Objectives

Dataset Combined Till99 & Yaq98 Ferraro Benthic Macrofauna.xlsx from Christina Folger Folger.Christina@epa.gov.

Based on OBIS - Manual - Darwin Core, at a minimum we need to:

  1. Get latitude & longitude from UTM coordinates.
  2. Get WoRMS ID from taxonomic name.
  3. Create table with required DarwinCore columns.
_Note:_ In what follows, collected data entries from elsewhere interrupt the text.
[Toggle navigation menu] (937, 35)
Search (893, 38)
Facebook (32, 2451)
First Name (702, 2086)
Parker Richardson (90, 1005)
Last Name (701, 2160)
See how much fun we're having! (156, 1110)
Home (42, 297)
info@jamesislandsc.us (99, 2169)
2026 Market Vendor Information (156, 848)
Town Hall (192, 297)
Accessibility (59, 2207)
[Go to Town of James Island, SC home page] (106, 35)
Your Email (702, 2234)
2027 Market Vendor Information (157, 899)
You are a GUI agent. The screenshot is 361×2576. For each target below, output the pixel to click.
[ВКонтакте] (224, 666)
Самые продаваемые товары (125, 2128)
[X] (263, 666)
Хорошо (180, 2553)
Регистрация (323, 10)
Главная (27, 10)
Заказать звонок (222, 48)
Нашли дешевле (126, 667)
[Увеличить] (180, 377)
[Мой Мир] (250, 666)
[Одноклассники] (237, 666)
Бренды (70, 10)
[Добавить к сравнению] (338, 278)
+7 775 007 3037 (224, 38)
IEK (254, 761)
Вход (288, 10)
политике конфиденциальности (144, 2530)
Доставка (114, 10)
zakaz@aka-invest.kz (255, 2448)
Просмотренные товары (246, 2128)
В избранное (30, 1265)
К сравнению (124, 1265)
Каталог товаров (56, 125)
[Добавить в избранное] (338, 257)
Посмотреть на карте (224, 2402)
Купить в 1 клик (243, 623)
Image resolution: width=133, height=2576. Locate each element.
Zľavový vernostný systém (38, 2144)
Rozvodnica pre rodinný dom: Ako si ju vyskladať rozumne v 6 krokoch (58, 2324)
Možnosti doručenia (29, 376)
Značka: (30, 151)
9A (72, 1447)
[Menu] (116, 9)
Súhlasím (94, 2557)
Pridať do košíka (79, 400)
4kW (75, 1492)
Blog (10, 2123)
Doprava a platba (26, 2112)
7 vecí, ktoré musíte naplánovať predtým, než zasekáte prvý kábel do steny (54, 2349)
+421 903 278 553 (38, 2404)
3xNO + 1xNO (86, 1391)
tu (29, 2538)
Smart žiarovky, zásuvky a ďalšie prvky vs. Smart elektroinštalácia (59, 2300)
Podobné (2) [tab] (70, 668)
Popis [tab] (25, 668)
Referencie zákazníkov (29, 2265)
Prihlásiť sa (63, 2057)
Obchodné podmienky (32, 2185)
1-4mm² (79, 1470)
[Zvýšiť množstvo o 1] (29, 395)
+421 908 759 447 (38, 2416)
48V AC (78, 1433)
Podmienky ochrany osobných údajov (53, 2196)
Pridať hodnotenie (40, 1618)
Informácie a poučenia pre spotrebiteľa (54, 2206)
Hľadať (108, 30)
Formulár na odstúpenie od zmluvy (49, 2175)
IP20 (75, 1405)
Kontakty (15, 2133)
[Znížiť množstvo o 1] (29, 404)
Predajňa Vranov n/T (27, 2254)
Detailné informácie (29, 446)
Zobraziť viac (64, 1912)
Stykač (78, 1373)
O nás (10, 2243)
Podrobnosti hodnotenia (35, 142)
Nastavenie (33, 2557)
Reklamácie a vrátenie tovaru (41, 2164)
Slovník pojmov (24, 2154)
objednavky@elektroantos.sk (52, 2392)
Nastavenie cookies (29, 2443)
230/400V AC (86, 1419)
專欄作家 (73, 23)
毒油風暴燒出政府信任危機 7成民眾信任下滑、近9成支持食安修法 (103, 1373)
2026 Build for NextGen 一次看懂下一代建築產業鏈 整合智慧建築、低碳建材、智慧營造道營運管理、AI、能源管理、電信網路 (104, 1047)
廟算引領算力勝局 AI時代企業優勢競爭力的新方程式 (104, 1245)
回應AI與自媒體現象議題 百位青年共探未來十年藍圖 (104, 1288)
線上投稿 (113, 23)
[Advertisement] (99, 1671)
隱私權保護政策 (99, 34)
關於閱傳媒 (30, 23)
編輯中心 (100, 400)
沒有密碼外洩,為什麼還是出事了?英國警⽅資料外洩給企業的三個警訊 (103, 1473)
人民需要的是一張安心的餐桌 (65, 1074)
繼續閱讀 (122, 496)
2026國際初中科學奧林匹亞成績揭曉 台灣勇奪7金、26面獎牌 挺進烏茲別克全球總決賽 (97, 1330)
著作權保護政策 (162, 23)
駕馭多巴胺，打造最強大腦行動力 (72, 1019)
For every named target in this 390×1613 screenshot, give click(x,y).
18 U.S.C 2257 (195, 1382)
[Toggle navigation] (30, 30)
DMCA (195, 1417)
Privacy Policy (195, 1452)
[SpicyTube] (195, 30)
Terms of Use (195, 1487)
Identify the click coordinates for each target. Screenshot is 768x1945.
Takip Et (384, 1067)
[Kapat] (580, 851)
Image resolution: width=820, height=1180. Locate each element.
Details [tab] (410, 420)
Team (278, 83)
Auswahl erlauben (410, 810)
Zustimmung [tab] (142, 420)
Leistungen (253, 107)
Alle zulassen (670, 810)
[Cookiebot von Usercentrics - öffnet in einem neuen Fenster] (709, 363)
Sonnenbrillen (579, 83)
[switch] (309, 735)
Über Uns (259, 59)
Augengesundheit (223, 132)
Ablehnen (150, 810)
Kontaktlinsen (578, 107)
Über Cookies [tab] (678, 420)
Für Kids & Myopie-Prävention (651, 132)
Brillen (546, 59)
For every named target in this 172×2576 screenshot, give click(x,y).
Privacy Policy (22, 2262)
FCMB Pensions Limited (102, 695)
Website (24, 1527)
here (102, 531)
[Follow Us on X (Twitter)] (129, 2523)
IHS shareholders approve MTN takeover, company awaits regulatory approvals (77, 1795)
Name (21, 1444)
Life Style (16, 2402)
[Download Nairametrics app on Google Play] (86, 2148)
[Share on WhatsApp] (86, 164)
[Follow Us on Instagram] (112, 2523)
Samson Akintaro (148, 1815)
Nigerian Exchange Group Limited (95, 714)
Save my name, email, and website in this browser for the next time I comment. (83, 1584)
This document is an Rmarkdown HTML file, which knits chunks of R code with formatted text (in markdown format) to create a reproducible document using data:

You can “Hide” or expand “Code” by clicking the right side buttons, or “Hide All Code” / “Show All Code” by clicking the “Code” dropdown in the upper right.

You can download a zip of this repository, including the source Rmarkdown (index.Rmd) for this document (index.html) here:

# packages
library(tidyverse)
library(fs)
library(here)
library(readxl)
library(DT)
library(sf)
library(mapview)
library(taxize)
library(glue)

# paths
d_xlsx       <- "data/raw/Combined Till99 & Yaq98 Ferraro Benthic Macrofauna.xlsx"
stations_csv <- "data/stations.csv"
taxa_csv     <- "data/taxa.csv"
dwc_csv      <- "data/dwc.csv"

Read from Excel

d <- read_xlsx(
  d_xlsx, sheet = 1,
  # Expecting logical in L1299 / R1299C12: got 'Polychaeta'
  col_types = c(rep("guess", 11), "text", "guess", "guess"))

# class(d)
# summary(spp_station)
# View(spp_station)

datatable(d)

Show Stations on a Map

# search UTM 10N at spatialreference.org
stations <- d %>%
  group_by(StationID, State, Estuary, Habitat, Station, Northing, Easting) %>%
  summarize() %>%
  #  nest()
  st_as_sf(coords = c("Easting", "Northing"), crs = 32610) %>%
  st_transform(crs=4326) %>%
  mutate(
    lon = st_coordinates(geometry)[,"X"],
    lat = st_coordinates(geometry)[,"Y"])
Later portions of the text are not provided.